SDMX-JSON is supported for structures, not for data — pysdmx only parses SDMX-JSON in its Structure and Reference Metadata variants.

For the full list of supported SDMX formats and versions, see pysdmx’s Formats and versions supported — the engine inherits its parsing support from pysdmx.

The engine routes each file based on its extension. For CSV files in particular, it first tries to parse them as SDMX-CSV and falls back to plain CSV if that doesn’t work — so you can mix the two without thinking about it.

One detail that catches users out: the dataset name in the structure file (the DSD ID) often differs from the name in the data file (the Dataflow reference).
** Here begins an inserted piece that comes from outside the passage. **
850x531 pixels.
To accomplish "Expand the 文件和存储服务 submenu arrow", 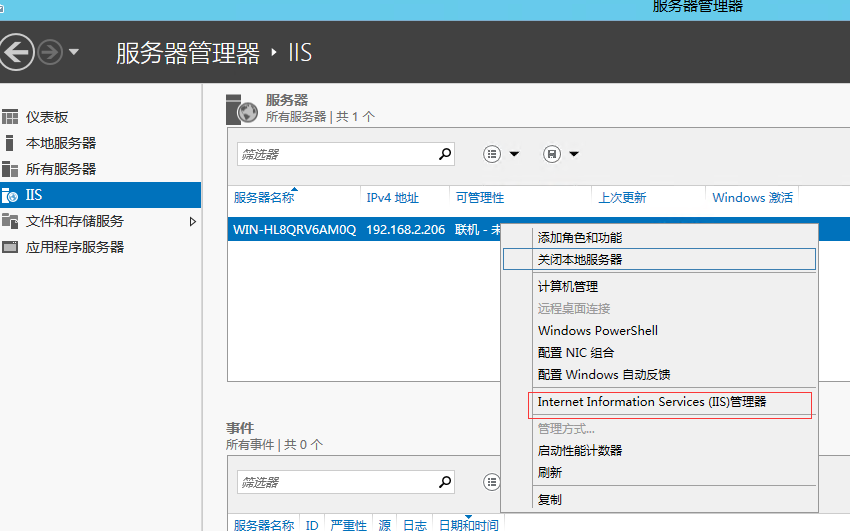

When that happens, use the sdmx_mappings argument to alias the data file’s URN to whatever name your script uses:

from pathlib import Path

from vtlengine import run

# Using SDMX structure and data files directly
structure_file = Path("path/to/structure.xml")  # SDMX-ML structure
data_file = Path("path/to/data.xml")            # SDMX-ML data

# Map the data file's Dataflow URN to the structure's DSD name
mapping = {"Dataflow=AGENCY:DATAFLOW_ID(1.0)": "DSD_NAME"}

script = "DS_r <- DSD_NAME [calc Me_2 := OBS_VALUE * 2];"

result = run(
    script=script,
    data_structures=structure_file,
    datapoints=data_file,
    sdmx_mappings=mapping
)

You can also use sdmx_mappings to give datasets custom names in your VTL script:

from pathlib import Path

from vtlengine import run

structure_file = Path("path/to/structure.xml")
data_file = Path("path/to/data.xml")

script = "DS_r <- MY_DATASET [calc Me_2 := OBS_VALUE * 2];"
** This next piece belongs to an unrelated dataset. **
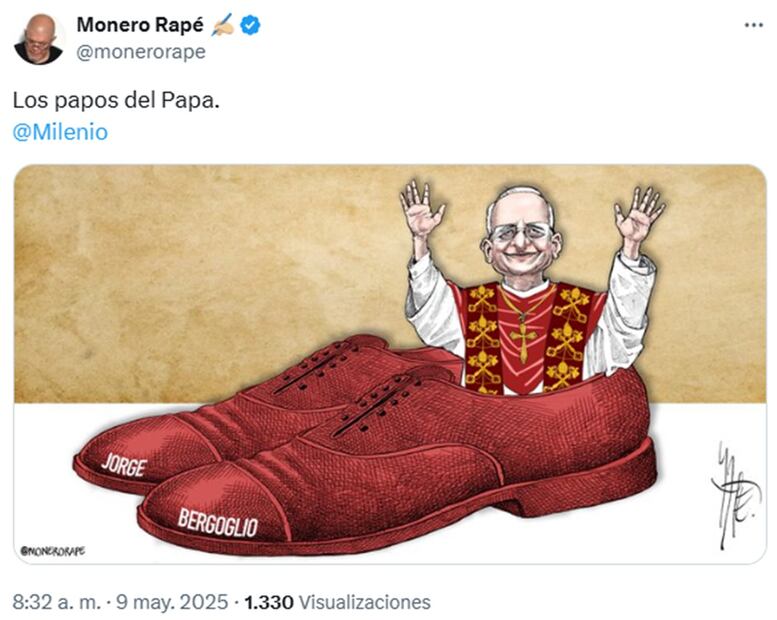Screen dimensions: 777x620
Task: Open the papal cartoon image
Action: coord(389,364)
# Map SDMX URN to VTL dataset name
mapping = {"Dataflow=MD:TEST_DF(1.0)": "MY_DATASET"}

result = run(
    script=script,
    data_structures=structure_file,
    datapoints=data_file,
    sdmx_mappings=mapping
)

You can also mix VTL JSON structures with SDMX structures and plain CSV datapoints with SDMX data files:

from pathlib import Path

from vtlengine import run

# Mix of VTL JSON and SDMX structures
vtl_structure = {"datasets": [{"name": "DS_1", "DataStructure": [...]}]}
sdmx_structure = Path("path/to/sdmx_structure.xml")

# Mix of plain CSV and SDMX data
datapoints = {
    "DS_1": Path("path/to/plain_data.csv"),          # Plain CSV
    "DS_2": Path("path/to/sdmx_data.xml"),           # SDMX-ML
}

result = run(
    script=script,
    data_structures=[vtl_structure, sdmx_structure],
    datapoints=datapoints
)

TransformationScheme as the script

If your VTL script already lives in an SDMX repository as a TransformationScheme, you don’t have to extract the text and pass it as a string — run_sdmx accepts the object directly. Each Transformation inside the scheme contributes one statement to the script the engine executes.
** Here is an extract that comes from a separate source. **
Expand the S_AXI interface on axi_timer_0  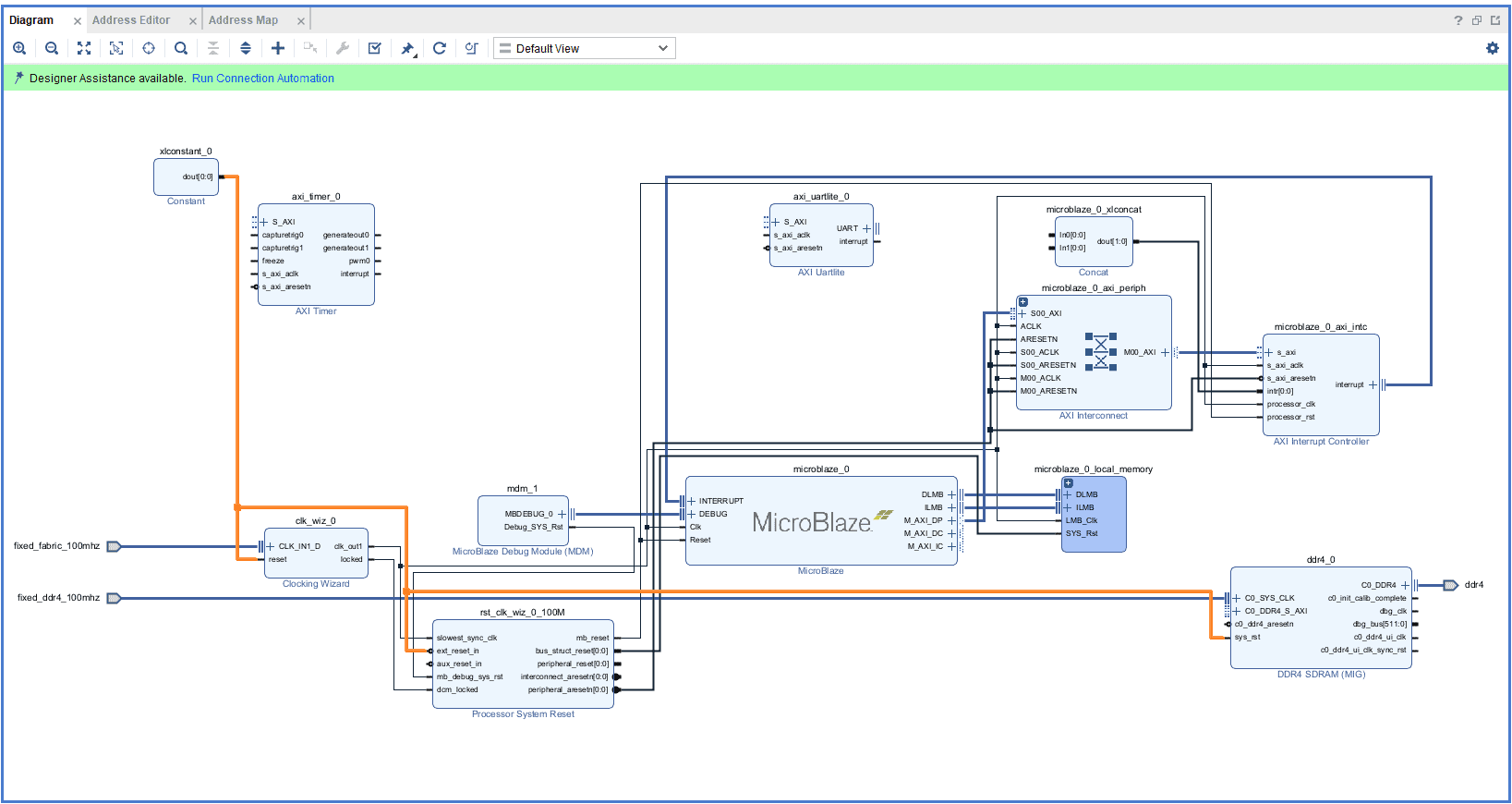click(x=264, y=222)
When you don’t pass a mappings argument, the script must reference a single input dataset, and the data file you load must contain just one dataset too — the engine has to figure out the pairing unambiguously.

from pathlib import Path

from pysdmx.io import get_datasets
from pysdmx.model.vtl import TransformationScheme, Transformation

from vtlengine import run_sdmx

data = Path("docs/_static/data.xml")
structure = Path("docs/_static/metadata.xml")
datasets = get_datasets(data, structure)
script = TransformationScheme(
    id="TS1",
    version="1.0",
    agency="MD",
    vtl_version="2.1",
    items=[
        Transformation(
            id="T1",
            uri=None,
            urn=None,
            name=None,
            description=None,
            expression="DS_1 [calc Me_4 := OBS_VALUE];",
            is_persistent=True,
            result="DS_r1",
            annotations=(),
        ),
        Transformation(
            id="T2",
            uri=None,
            urn=None,
            name=None,
            description=None,
            expression="DS_1 [rename OBS_VALUE to Me_5];",
            is_persistent=True,
            result="DS_r2",
            annotations=(),
        )
    ],
)
run_sdmx(script, datasets=datasets)

Mapping SDMX dataflows to VTL aliases

Sometimes the name your script uses for a dataset doesn’t match the SDMX dataflow’s short-URN — maybe the script was written first, maybe the SDMX names are too unwieldy to drop into VTL expressions, or maybe you just want a friendlier handle. Pass a mappings argument to bridge the two.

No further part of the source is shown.